The present study aimed to determine the effectiveness of intravenous dexmedetomidine of different concentrations and to evaluate its maternal and neonatal safety when combined with butorphanol in parturients undergoing cesarean section.
A total of 114 parturients between 24 and 43 years of age, with singleton pregnancy who underwent elective cesarean section under epidural anesthesia, were randomly allocated to four groups: group C received 0.9% sodium chloride after delivery, followed by butorphanol (3 μg·kg −1·h −1); patients in groups D1, D2, and D3 received 0.5 μg·kg −1·h −1 dexmedetomidine after delivery, followed by butorphanol (3 μg·kg −1·h −1) combined with dexmedetomidine 0.03, 0.05, and 0.08 μg·kg −1·h −1, respectively. The primary outcome was the visual analogue scale (VAS) score at 6 h after delivery when patients were at rest.
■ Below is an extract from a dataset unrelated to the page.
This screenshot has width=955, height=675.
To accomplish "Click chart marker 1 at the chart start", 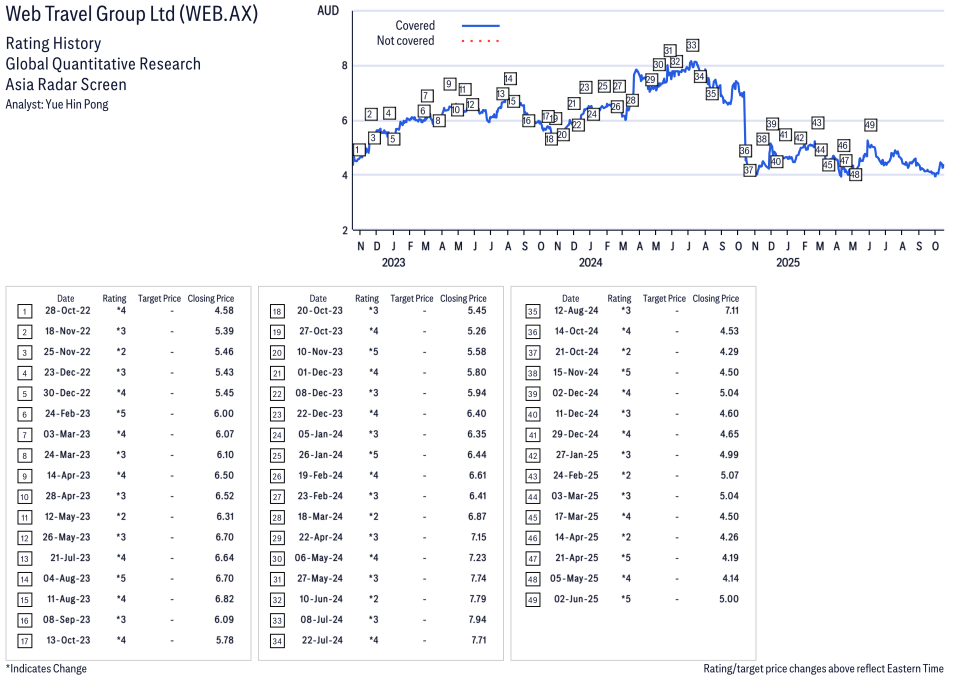I will coord(357,150).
Secondary outcome measures included VAS after delivery when patients were on movement and uterine cramping, Ramsay sedation scale (RSS), relative infant dose (RID) of dexmedetomidine, satisfaction with analgesia after surgery and symptoms of CNS depression in neonates.
There were no significant differences in patient characteristics among the groups ( P > 0.05). The VAS at all timepoints after delivery in groups D2 and D3 were significantly lower than in groups C and D1 ( P < 0.001). RSS scores were clearly higher in group D3 than in the other three groups at 6 h and 12 h ( P < 0.0001). RID in groups D1, D2, and D3 was 0.171%, 0.197%, and 0.370%, respectively. Compared with group D1, RID was higher in group D3 ( P = 0.0079). Degree of satisfaction with analgesia was higher in groups D2 and D3 ( P < 0.005).